We, therefore, conclude that the trial court may, in its discretion, determine whether, in this case, a rehearing shall be held before the original or a new arbitrator. There may be circumstances in which the trial court might recognize the potential for a conflict if the rehearing were to take place before the original arbitrator, even in cases in which no additional evidence may be required. The exercise of sound discretion by the trial court gives the party seeking to vacate the award meaningful and complete relief. Our resolution of this issue leaves the trial court with the power to effect fully the purposes of § 52-418.
Accordingly, the judgment of the Appellate Court is affirmed.
1. Hereinafter, except as otherwise provided, all references to § 52-418(b) are to the 1997 revision.
2. The state's petition for certification presented two questions. First, “[d]id the Appellate Court err in holding that the term ‘reasonable time’ for purposes of a timely state board of mediation and arbitration award, issued pursuant to [General Statutes] § 31-98, includes the entire appeal process?” Second, “[d]id the Appellate Court err in holding that a rehearing following a vacatur of an arbitration award, pursuant to ․ § 52-418(b), does not require a de novo arbitration proceeding before a new and independent arbitrator?” (Emphasis in original.)
3. General Statutes (Rev. to 1997) § 52-418(a) provides: “Upon the application of any party to an arbitration, the superior court for the judicial district in which one of the parties resides or, in a controversy concerning land, for the judicial district in which the land is situated or, when the court is not in session, any judge thereof, shall make an order vacating the award if it finds any of the following defects: (1) If the award has been procured by corruption, fraud or undue means; (2) if there has been evident partiality or corruption on the part of any arbitrator; (3) if the arbitrators have been guilty of misconduct in refusing to postpone the hearing upon sufficient cause shown or in refusing to hear evidence pertinent and material to the controversy or of any other action by which the rights of any party have been prejudiced; or (4) if the arbitrators have exceeded their powers or so imperfectly executed them that a mutual, final and definite award upon the subject matter submitted was not made.”

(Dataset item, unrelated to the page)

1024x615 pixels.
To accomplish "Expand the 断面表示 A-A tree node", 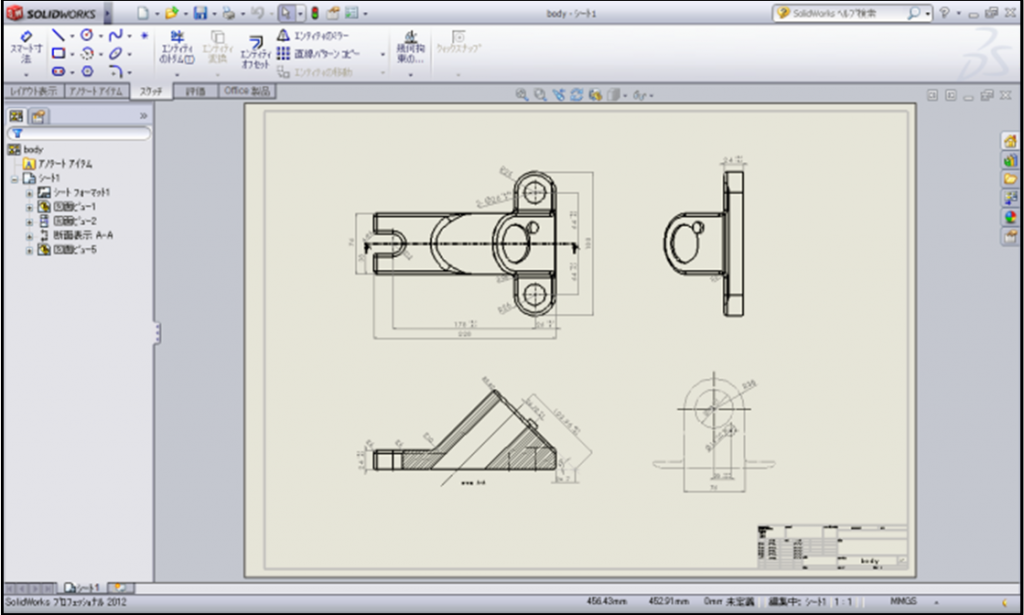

4. Since its amendment in 1997, § 52-418(b) provides: “If an award is vacated and the time within which the award is required to be rendered has not expired, the court or judge may direct a rehearing by the arbitrators. Notwithstanding the time within which the award is required to be rendered, if an award issued pursuant to a grievance taken under a collective bargaining agreement is vacated the court or judge shall direct a rehearing unless either party affirmatively pleads and the court or judge determines that there is no issue in dispute.” General Statutes (Rev. to 1999) § 52-418(b).
In this opinion the other justices concurred.